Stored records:
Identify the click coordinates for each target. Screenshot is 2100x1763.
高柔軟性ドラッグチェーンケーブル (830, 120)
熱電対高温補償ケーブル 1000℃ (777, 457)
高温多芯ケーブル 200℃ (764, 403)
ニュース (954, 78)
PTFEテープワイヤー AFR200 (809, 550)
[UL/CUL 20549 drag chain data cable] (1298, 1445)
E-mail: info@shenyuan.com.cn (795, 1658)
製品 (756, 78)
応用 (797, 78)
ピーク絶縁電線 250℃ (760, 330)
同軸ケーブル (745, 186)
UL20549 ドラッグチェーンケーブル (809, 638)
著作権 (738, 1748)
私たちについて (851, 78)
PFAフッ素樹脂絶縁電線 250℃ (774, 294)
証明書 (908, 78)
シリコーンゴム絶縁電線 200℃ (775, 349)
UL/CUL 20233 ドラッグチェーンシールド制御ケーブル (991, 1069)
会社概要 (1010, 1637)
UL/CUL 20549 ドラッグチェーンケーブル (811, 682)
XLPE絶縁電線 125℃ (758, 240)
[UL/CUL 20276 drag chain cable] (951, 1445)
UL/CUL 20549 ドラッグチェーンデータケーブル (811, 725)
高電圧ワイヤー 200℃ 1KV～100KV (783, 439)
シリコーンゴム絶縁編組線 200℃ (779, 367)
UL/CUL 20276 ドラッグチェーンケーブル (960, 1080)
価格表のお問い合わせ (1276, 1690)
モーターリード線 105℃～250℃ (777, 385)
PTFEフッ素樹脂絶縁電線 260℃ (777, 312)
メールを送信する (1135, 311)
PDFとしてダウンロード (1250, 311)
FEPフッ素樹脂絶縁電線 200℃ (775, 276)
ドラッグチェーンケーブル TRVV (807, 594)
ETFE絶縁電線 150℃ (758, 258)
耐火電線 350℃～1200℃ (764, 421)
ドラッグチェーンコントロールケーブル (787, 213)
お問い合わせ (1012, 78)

* Assignment *
Please copy only the lines from the one with "応用 (797, 78)" through the final line of the records above, both ends included.

* Expected answer *
応用 (797, 78)
ピーク絶縁電線 250℃ (760, 330)
同軸ケーブル (745, 186)
UL20549 ドラッグチェーンケーブル (809, 638)
著作権 (738, 1748)
私たちについて (851, 78)
PFAフッ素樹脂絶縁電線 250℃ (774, 294)
証明書 (908, 78)
シリコーンゴム絶縁電線 200℃ (775, 349)
UL/CUL 20233 ドラッグチェーンシールド制御ケーブル (991, 1069)
会社概要 (1010, 1637)
UL/CUL 20549 ドラッグチェーンケーブル (811, 682)
XLPE絶縁電線 125℃ (758, 240)
[UL/CUL 20276 drag chain cable] (951, 1445)
UL/CUL 20549 ドラッグチェーンデータケーブル (811, 725)
高電圧ワイヤー 200℃ 1KV～100KV (783, 439)
シリコーンゴム絶縁編組線 200℃ (779, 367)
UL/CUL 20276 ドラッグチェーンケーブル (960, 1080)
価格表のお問い合わせ (1276, 1690)
モーターリード線 105℃～250℃ (777, 385)
PTFEフッ素樹脂絶縁電線 260℃ (777, 312)
メールを送信する (1135, 311)
PDFとしてダウンロード (1250, 311)
FEPフッ素樹脂絶縁電線 200℃ (775, 276)
ドラッグチェーンケーブル TRVV (807, 594)
ETFE絶縁電線 150℃ (758, 258)
耐火電線 350℃～1200℃ (764, 421)
ドラッグチェーンコントロールケーブル (787, 213)
お問い合わせ (1012, 78)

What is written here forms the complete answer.